*** Opening DATA TO EXAMINE ***

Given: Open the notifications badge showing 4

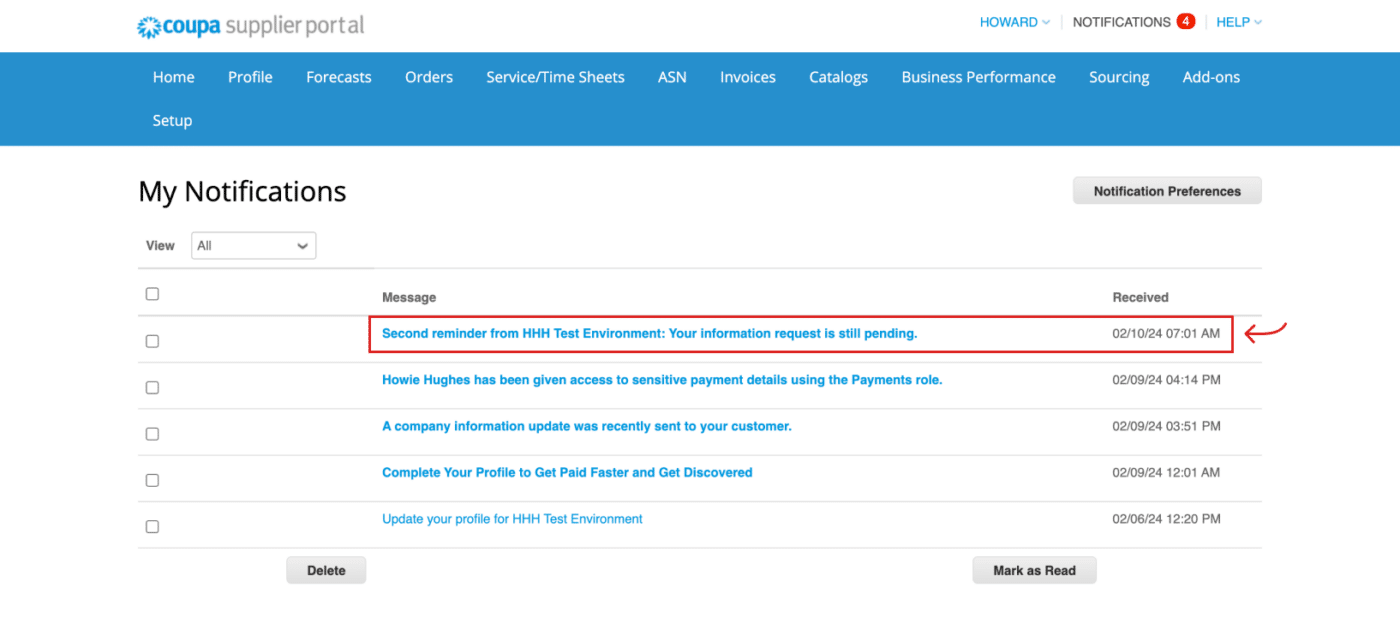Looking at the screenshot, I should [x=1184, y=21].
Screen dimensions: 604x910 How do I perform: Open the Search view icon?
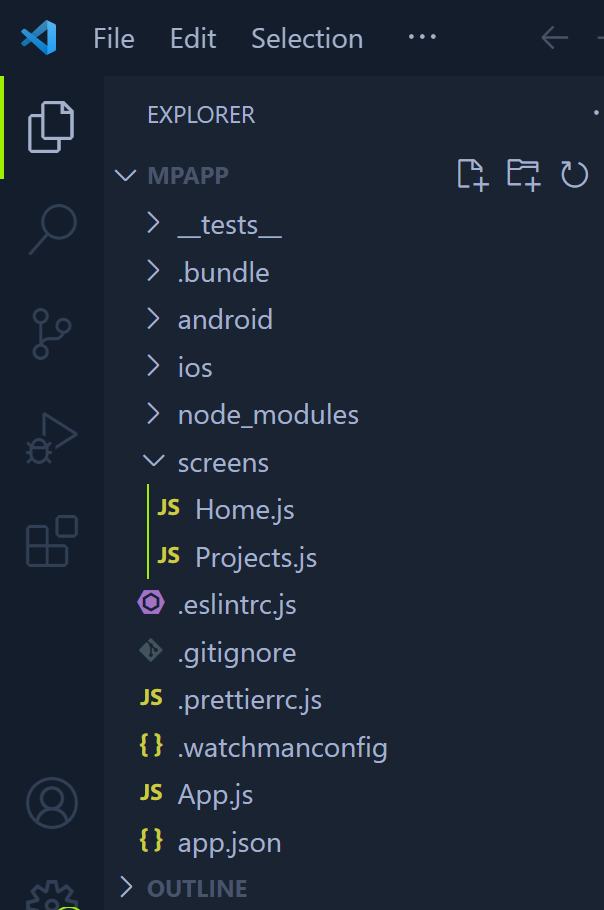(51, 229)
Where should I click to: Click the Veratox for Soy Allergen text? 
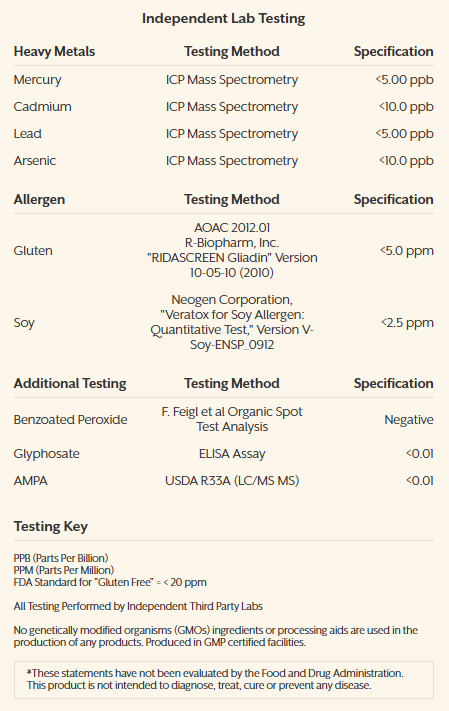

*** Closing DATA TO EXAMINE ***

▶ **WORK INSTRUCTIONS**:
Give the records again exactly, pictures left out.

▶ **ANSWER TO THE PROBLEM**:
Given: Open the notifications badge showing 4

Looking at the screenshot, I should [x=1184, y=21].
Screen dimensions: 604x910 How do I perform: Open the Search view icon?
(51, 229)
Where should I click to: Click the Veratox for Soy Allergen text? 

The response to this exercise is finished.